**Your task:** Word for word, restate every record, though not the pictures.

#####

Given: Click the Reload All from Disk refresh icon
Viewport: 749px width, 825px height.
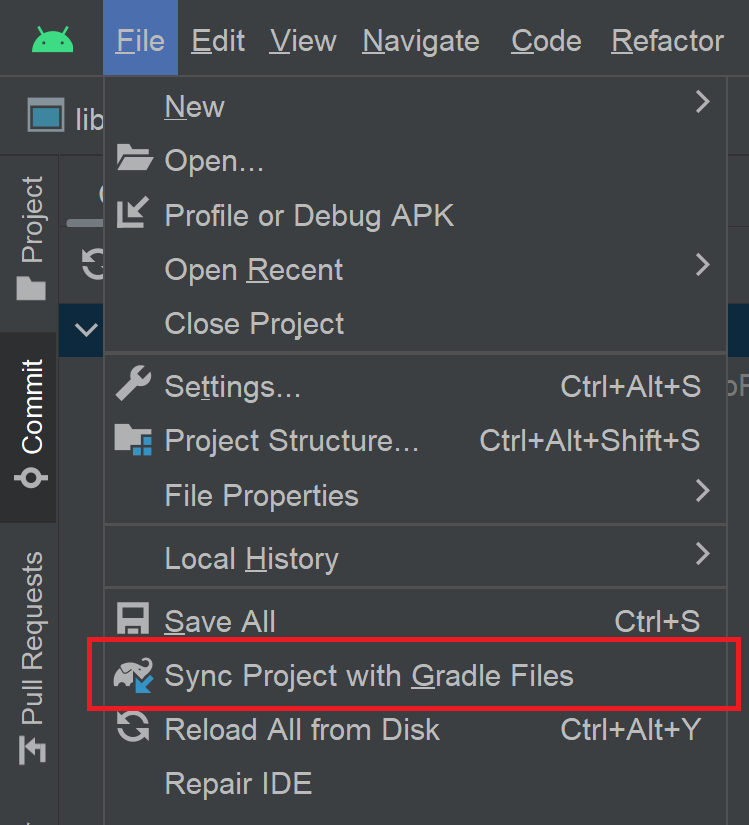Looking at the screenshot, I should coord(133,729).
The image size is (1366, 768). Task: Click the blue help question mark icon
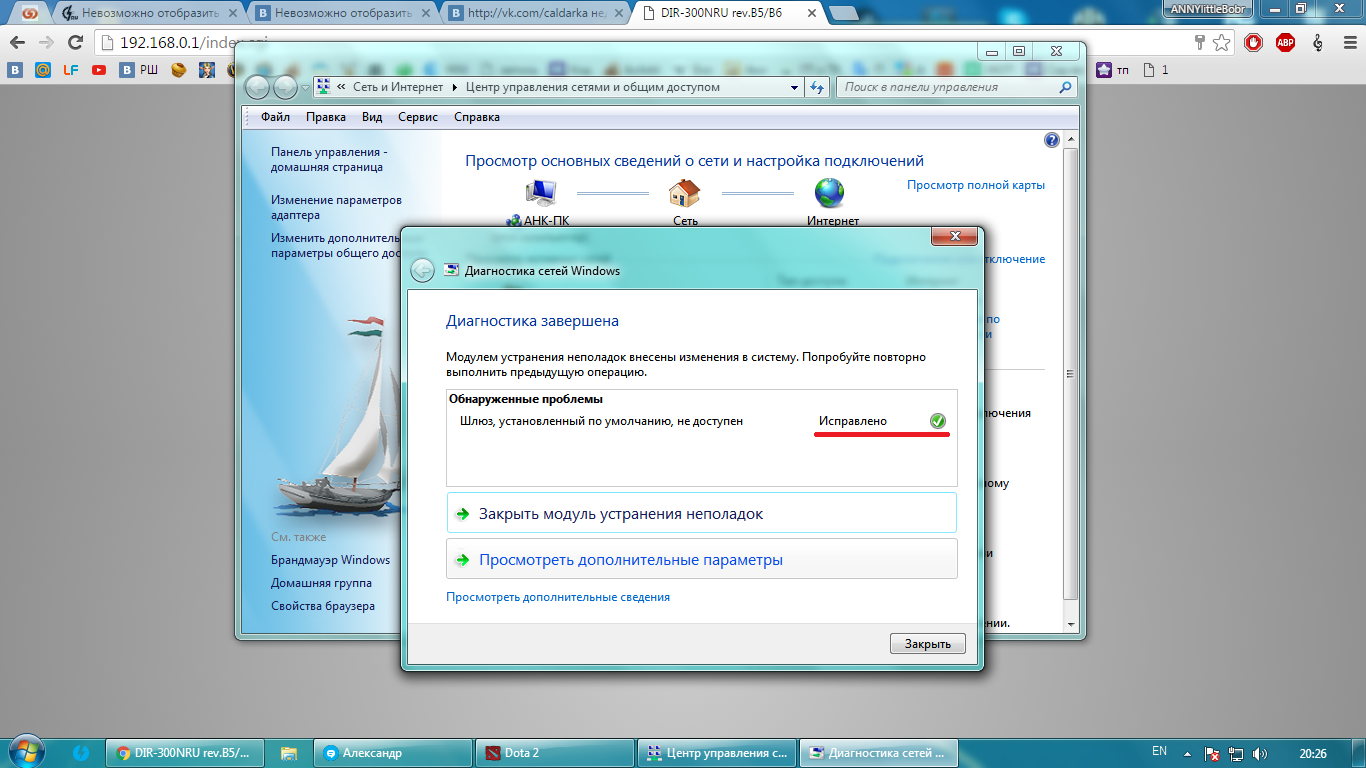click(x=1051, y=140)
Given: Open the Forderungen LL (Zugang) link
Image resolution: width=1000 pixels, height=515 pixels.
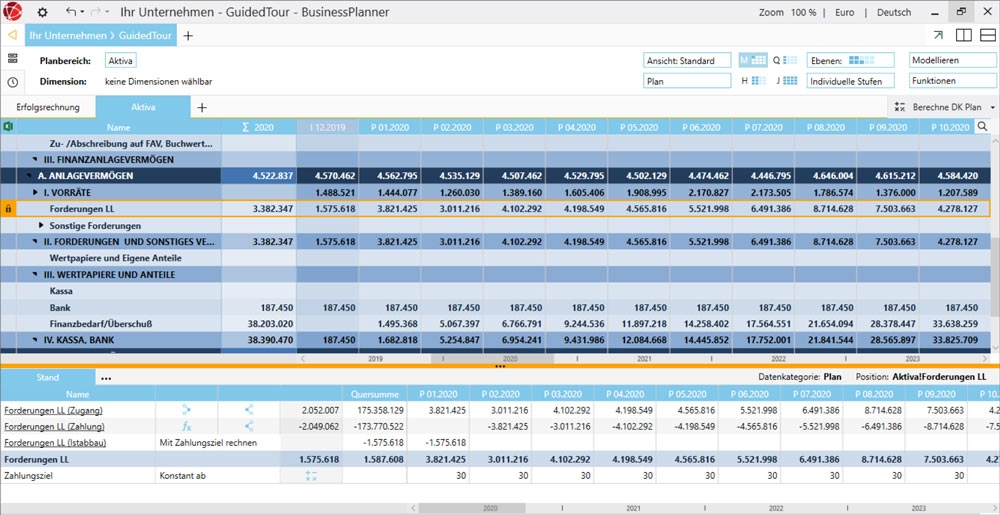Looking at the screenshot, I should (53, 410).
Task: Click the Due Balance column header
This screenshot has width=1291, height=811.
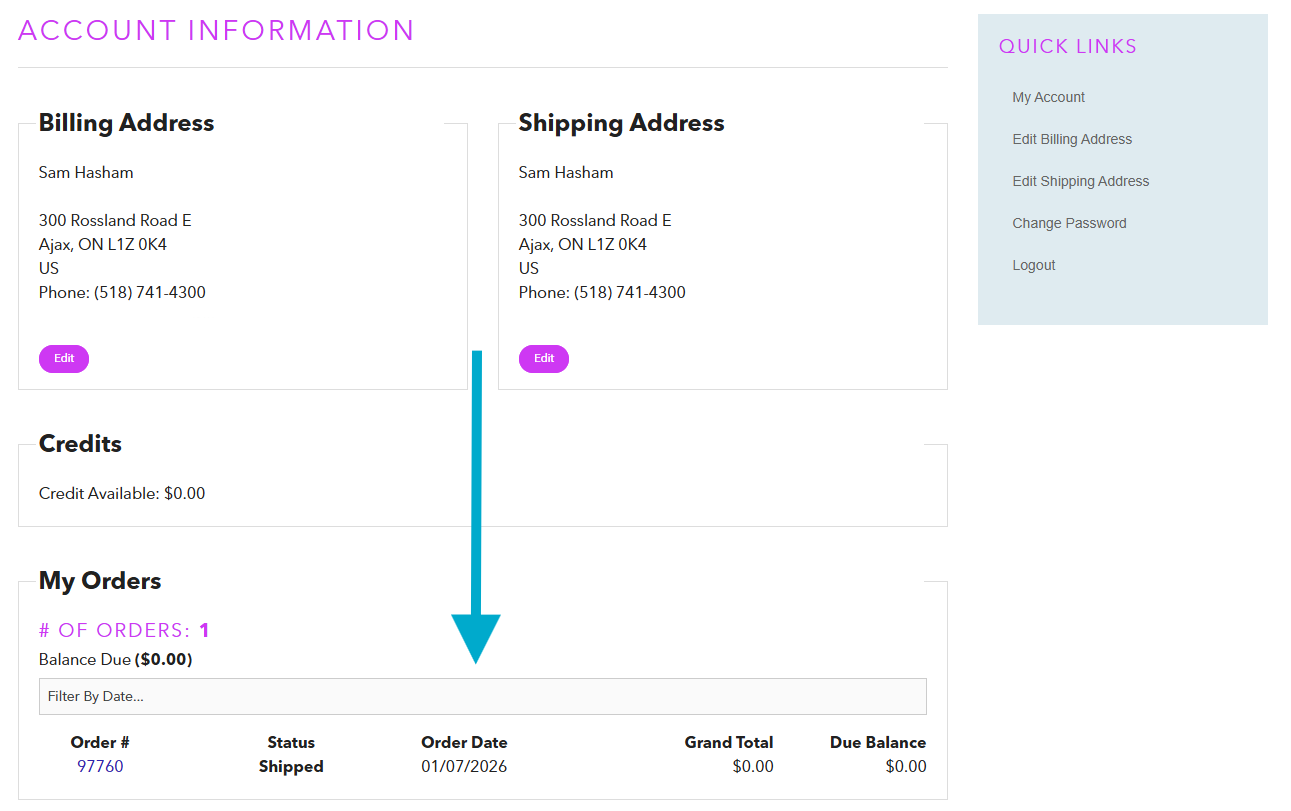Action: pyautogui.click(x=877, y=743)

#####

**Answer:**
Given: Click the Reload All from Disk refresh icon
Viewport: 749px width, 825px height.
Looking at the screenshot, I should coord(133,729).
The image size is (1366, 768). Task: Click the blue help question mark icon
click(x=1051, y=140)
Given: Open the Forderungen LL (Zugang) link
Image resolution: width=1000 pixels, height=515 pixels.
Looking at the screenshot, I should (53, 410).
Task: Click the Due Balance column header
This screenshot has width=1291, height=811.
Action: pyautogui.click(x=877, y=743)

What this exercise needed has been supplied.